Using Amazon DynamoDb for IP and co-ordinate based geo-location services part 6: uploading IPv4 range to DynamoDb
April 26, 2015 3 Comments
Introduction
In the previous post we successfully created a limited IPv4 range file ready to be uploaded to DynamoDb. We saw how the relevant bits were extracted from the reduced subset of the MaxMind CSV source file and how the DynamoDb-specific input file was created.
In this post we’ll see how to upload the source file to DynamoDb using the bulk insertion tools available there. We’ll only import our limited test data but the same steps apply for large data sets as well.
Table setup in DynamoDb
Log onto the AWS web console and navigate to DynamoDb. Create a new table with the following characteristics:
- Name: geo-ip-range-test
- Primary key type: hash and range
- Hash attribute name: “network_head” of type Number
- Range attribute name: “network_start_integer” of type Number
- (Click Continue to come to the indexes page)
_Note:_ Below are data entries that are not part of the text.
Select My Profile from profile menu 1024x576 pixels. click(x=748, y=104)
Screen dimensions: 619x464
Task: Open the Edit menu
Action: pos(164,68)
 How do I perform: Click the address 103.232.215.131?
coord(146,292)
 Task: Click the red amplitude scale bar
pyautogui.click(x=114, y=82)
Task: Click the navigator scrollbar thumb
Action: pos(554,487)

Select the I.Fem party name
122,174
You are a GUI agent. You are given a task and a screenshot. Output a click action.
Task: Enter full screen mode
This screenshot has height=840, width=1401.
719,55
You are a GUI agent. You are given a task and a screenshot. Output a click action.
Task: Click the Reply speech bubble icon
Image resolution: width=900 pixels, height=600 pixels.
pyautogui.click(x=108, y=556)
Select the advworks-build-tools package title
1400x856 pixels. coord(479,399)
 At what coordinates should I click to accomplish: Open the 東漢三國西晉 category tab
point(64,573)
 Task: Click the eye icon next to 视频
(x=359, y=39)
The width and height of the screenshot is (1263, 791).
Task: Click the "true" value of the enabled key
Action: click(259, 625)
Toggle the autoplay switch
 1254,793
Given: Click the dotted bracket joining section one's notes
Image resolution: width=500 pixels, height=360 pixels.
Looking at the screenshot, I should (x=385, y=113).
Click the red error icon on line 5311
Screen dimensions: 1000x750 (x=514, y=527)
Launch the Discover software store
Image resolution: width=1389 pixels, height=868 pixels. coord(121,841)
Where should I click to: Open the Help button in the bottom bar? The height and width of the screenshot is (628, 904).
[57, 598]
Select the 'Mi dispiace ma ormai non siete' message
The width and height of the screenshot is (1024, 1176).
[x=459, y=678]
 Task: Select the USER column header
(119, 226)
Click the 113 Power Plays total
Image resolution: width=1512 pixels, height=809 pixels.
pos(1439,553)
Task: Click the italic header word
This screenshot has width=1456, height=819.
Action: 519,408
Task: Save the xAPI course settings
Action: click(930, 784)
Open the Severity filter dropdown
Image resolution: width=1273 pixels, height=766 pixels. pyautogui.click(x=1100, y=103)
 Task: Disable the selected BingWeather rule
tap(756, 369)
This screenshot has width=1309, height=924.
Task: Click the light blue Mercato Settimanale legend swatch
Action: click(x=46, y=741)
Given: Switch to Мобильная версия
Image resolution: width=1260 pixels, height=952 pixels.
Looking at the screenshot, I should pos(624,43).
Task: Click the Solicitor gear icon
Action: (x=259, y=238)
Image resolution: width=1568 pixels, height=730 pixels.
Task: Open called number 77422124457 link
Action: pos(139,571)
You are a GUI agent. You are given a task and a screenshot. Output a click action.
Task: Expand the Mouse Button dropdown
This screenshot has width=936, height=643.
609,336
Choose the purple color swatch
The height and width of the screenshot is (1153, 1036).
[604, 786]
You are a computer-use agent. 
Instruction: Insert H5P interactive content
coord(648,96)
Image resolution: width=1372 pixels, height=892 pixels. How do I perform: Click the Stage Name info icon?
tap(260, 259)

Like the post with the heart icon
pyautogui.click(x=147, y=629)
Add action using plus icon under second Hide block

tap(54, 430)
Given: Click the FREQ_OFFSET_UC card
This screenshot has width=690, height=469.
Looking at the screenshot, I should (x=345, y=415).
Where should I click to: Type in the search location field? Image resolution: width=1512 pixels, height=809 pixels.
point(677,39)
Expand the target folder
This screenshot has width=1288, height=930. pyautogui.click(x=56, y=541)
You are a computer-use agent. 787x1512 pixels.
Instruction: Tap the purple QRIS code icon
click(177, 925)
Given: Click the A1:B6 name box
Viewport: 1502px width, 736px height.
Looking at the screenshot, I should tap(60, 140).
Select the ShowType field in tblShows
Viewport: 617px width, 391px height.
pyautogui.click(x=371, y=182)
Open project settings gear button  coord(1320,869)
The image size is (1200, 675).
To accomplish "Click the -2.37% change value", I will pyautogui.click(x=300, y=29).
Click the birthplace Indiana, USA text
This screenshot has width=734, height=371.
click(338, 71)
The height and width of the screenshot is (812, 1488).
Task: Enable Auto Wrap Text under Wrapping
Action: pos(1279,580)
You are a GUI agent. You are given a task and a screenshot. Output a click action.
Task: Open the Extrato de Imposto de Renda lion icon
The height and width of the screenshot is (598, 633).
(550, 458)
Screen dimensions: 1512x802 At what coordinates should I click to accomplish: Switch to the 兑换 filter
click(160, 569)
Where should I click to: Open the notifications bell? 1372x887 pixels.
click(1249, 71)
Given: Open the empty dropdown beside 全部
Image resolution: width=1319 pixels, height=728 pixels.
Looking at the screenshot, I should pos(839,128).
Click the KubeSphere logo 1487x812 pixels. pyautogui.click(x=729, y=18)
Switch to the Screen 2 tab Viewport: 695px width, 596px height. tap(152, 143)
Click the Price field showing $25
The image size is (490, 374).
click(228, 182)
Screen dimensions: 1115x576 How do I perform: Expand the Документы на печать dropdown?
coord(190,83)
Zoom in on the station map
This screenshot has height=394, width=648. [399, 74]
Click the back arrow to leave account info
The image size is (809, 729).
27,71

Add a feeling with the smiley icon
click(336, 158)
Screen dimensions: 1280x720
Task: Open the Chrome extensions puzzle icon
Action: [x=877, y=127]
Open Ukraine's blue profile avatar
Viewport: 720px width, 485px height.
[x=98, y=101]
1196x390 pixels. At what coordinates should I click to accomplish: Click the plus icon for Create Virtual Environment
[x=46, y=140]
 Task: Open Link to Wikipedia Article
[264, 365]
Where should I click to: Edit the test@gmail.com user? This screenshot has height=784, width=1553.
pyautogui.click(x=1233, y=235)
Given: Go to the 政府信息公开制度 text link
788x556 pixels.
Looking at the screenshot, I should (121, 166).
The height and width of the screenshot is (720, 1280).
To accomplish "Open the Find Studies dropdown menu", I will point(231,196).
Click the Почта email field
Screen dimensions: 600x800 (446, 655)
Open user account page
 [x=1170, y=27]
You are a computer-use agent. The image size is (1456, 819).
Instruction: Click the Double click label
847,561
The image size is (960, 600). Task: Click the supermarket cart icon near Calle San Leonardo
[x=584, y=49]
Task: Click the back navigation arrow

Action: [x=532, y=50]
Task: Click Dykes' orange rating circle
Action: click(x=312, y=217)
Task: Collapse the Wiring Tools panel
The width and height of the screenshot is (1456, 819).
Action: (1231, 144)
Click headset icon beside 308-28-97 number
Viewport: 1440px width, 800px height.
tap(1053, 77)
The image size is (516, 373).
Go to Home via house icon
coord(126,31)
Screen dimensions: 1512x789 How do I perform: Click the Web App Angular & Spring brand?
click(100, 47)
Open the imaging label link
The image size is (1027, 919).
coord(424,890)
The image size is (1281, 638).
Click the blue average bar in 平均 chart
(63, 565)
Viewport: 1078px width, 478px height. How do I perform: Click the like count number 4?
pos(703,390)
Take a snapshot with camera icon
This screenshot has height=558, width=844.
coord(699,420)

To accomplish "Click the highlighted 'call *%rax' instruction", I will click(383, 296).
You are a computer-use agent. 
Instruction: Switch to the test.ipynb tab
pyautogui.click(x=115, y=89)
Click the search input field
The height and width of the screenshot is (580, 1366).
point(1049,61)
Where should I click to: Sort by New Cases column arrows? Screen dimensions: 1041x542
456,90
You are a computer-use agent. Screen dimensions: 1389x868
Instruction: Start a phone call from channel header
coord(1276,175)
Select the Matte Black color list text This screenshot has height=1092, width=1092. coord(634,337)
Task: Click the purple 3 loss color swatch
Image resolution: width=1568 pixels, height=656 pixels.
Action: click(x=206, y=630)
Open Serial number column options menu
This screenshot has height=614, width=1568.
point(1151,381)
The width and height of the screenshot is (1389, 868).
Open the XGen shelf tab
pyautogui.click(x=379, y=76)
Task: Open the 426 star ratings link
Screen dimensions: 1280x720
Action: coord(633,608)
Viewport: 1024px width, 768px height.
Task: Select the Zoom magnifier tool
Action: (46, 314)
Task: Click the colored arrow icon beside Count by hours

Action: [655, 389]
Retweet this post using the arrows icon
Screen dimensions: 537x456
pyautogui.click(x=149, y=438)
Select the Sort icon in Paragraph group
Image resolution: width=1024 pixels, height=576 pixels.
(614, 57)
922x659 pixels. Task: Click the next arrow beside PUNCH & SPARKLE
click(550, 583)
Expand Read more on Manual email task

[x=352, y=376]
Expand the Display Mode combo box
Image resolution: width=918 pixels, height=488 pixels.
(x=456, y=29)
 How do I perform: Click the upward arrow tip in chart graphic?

- Select Index type “Local secondary index”: this will automatically add “network_head (Number)” as the index hash key
- As index range key insert “network_last_integer” of type Number
- The index name will be autocompleted to network_last_integer-index, that’s good enough
- Make sure that “All attributes” is selected in the Project attributes drop-down list
- Click “Add index to table”
- (Click continue)
- Specify read and write capacity units at 5. It’s important to note that the write throughput will need to increase a lot when you’re ready to import the full data set of approx. 10 million rows otherwise the insertion process will take a very long time. You can modify the write throughput to something large just for the import phase, e.g. 10000 and then reduce it back to 5 or even smaller as writes won’t occur often – if anytime at all. Similarly the read throughput will need to increase a lot for the real database otherwise the queries will easily run into exceptions. With a large data set and low read throughput the query may need to scan too many records and quickly exceed the existing read throughput limit. We’ve set the read throughput to 1000 for our live geo IP range table. The throughput of 5 for both reads and writes will be OK for our small demo data set but will surely be too low for a 10-million-row data table
- (Click continue)
- You can select to set up a basic alarm – this is not vital for this demo exercise but is very useful for production databases. I let you decide whether you want to be notified in case of a throughput limit breach
- Click continue to reach the Review pane and click Create
Wait for the table to reach status ACTIVE.
Importing the records
Click the “Export/Import” button in the menu:
Select the ip range table and click to import into DynamoDb:
You’ll be directed to the “Create Import Table Data Pipeline” view. Select the input folder of the DynamoDb input JSON file we created previously. Provide an S3 log folder as well. These logs can provide important information in case the import process fails. You can set the throughput rate to 100% as no other process will need access to the IP range table during this time. Leave the execution timeout at 24 hours. You can set your email to send notifications to.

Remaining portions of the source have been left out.